## Extract to read:
*-*-*
# new pics of the petty and buddy baker race sets coming out.



## wheelz63 (Mar 11, 2006)

here you go,


----------



## Hittman101 (Oct 21, 2009)

OMG!!! That is awesome!!!


----------



## Omega (Jan 14, 2000)

Hittman101 said:


> OMG!!! That is awesome!!!


What Hittman said. Might break down and get this one. For the kids you understand.

Dave


----------



## jeffaary (Dec 11, 2004)

Mopar or no car...


----------



## ParkRNDL (Mar 20, 2002)

I have no need whatsoever for more track, I have boxes and boxes in the basement. And I have original AFX Chargers and Roadrunners in nice shape in various colors.

So why am I DYING to pick up one of these sets?  This is probably the coolest-looking set box art I have seen from AW. It pushes all my buttons. The only other set I can think of that came close for me is the Concept Camaro vs. Concept Challenger set with the mirror-finish cars. That box illustration was a dead ringer for early Tycopro stuff, and I loved it. This is awesome and kinda retro without being a copy of anything. Very cool, AW. :thumbsup:

--rick


----------



## Hilltop Raceway (Feb 12, 2006)
*-*-*
## Material supplied:
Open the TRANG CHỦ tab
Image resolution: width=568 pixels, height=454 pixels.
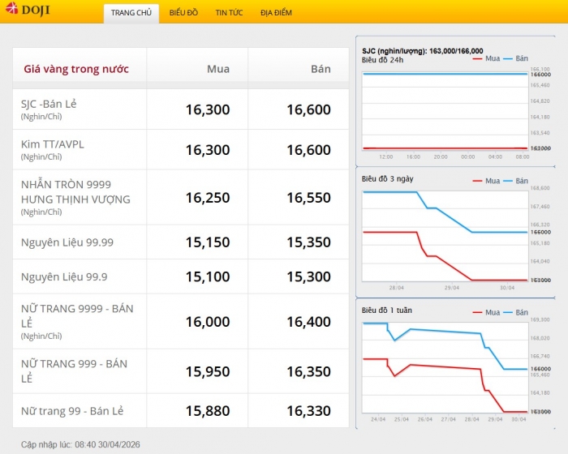(131, 13)
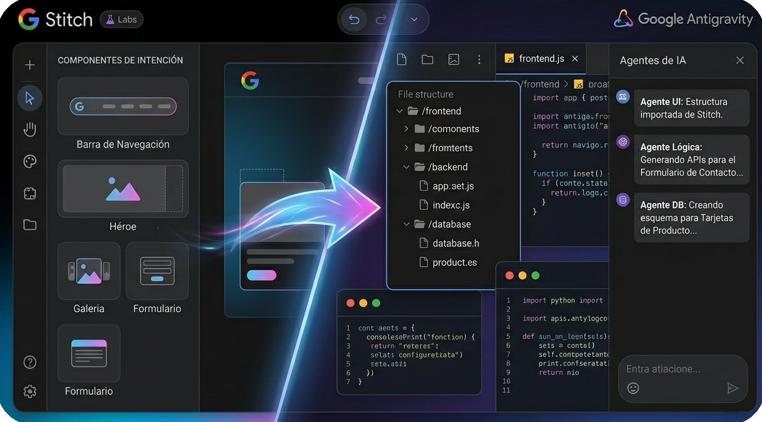
Task: Expand the /comonents folder
Action: pyautogui.click(x=406, y=129)
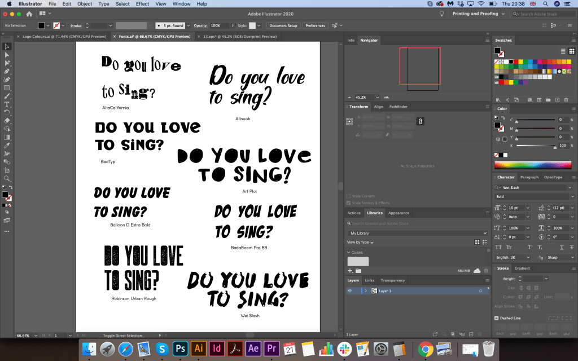Expand Layer 1 sublayers arrow
Screen dimensions: 578x361
365,291
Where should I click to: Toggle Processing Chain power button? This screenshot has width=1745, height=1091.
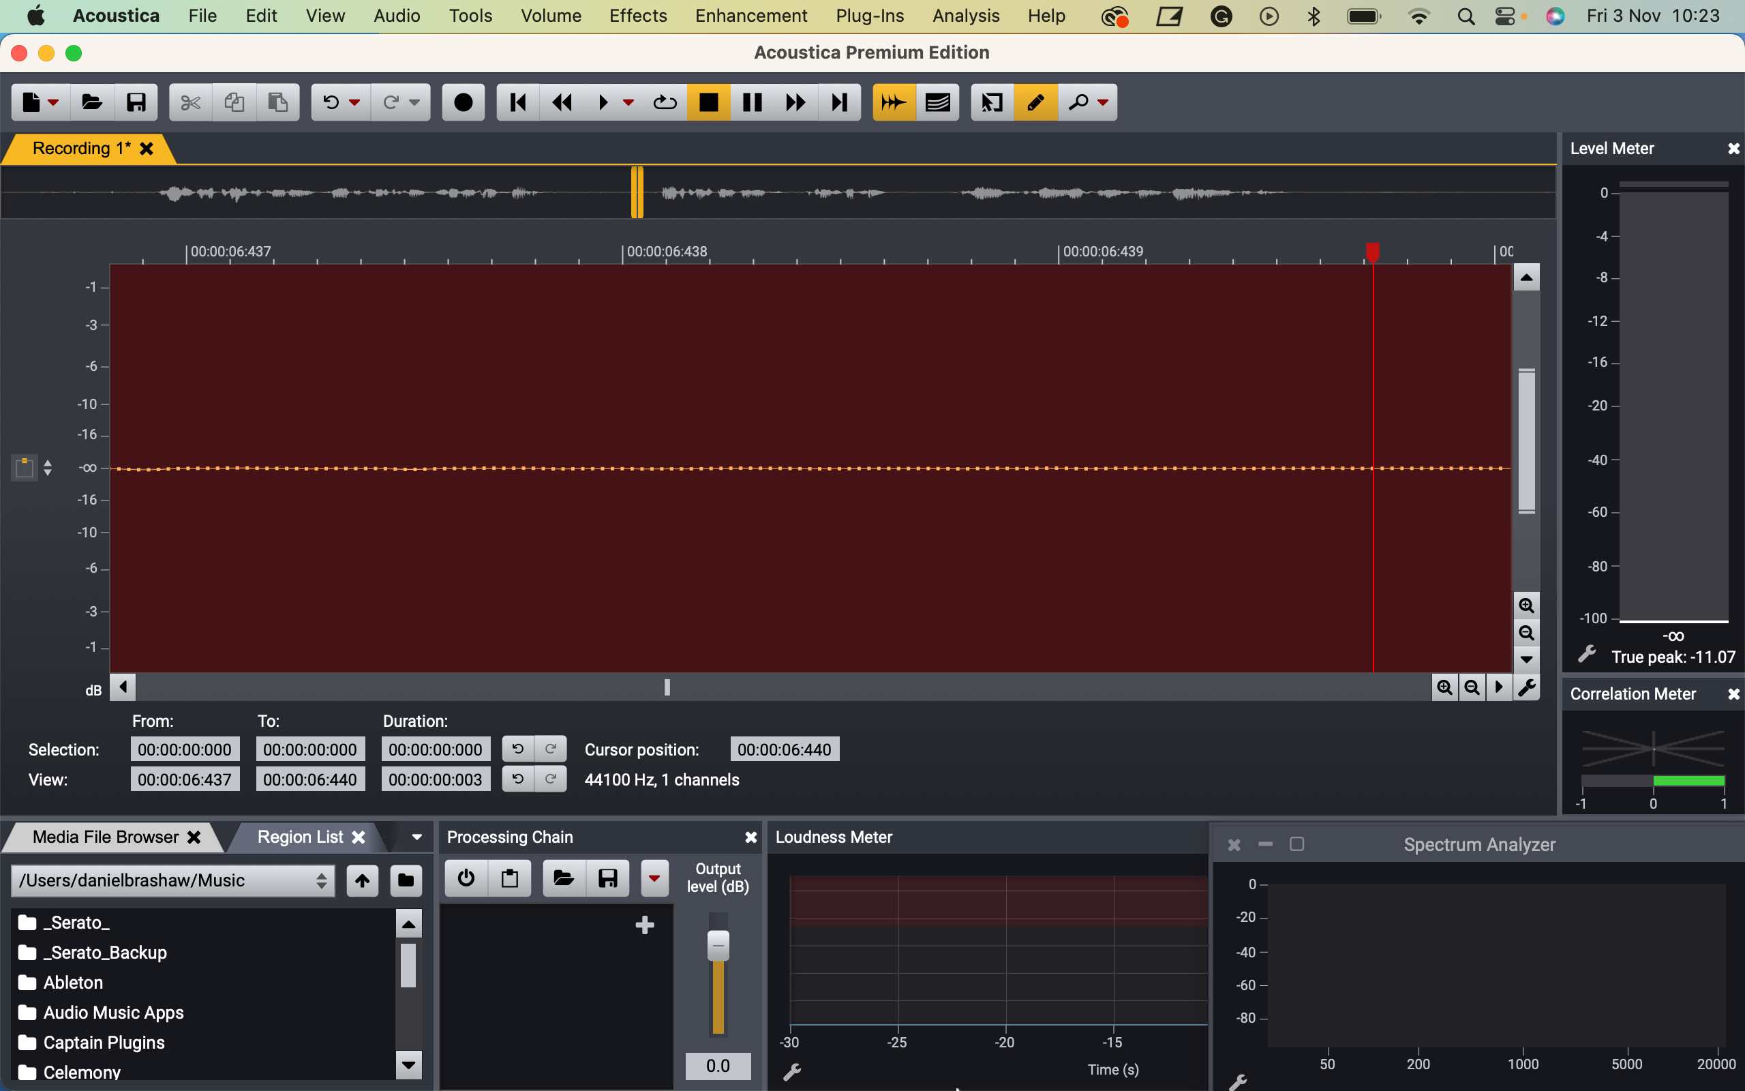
*-*-*
## The tasks:
1. Copy everything in the race set thread from "So why am I" down to "(Feb 12, 2006)".
2. Write what comes next in the race set thread, picking up where it stops.

## Solved tasks:
1.
So why am I DYING to pick up one of these sets?  This is probably the coolest-looking set box art I have seen from AW. It pushes all my buttons. The only other set I can think of that came close for me is the Concept Camaro vs. Concept Challenger set with the mirror-finish cars. That box illustration was a dead ringer for early Tycopro stuff, and I loved it. This is awesome and kinda retro without being a copy of anything. Very cool, AW. :thumbsup:

--rick


----------



## Hilltop Raceway (Feb 12, 2006)

2.
Glad they are using the see through window!!! At least you'll know the cars are in the set, especially sets that have been brought back to Hobby Lobby after the cars had been removed!!! RM


----------



## NTxSlotCars (May 27, 2008)

We need a like button...


----------



## dlw (Aug 17, 1999)

*new pics of the petty and buddy baker race sets coming out...

3 words.....
Four - lane - sets.
*


----------



## swamibob (Jan 20, 2009)

Very cool!!! I agree with DLW "FOUR LANE SETS!" How about a Petty, Baker, Allison, Pearson 4 lane set? 

I'll certainly need to buy these cars, I don't need any more track, but I'd probably have to buy a 4 lane set like the above. 

Tom


----------



## Joe65SkylarkGS (Feb 15, 2010)

I agree with Rick. 

I have no need for another set but this is a must have for sure!!!!


----------



## lenny (Feb 29, 2000)

Hilltop Raceway said:


> Glad they are using the see through window!!! At least you'll know the cars are in the set, especially sets that have been brought back to Hobby Lobby after the cars had been removed!!! RM


lol!!!! too true...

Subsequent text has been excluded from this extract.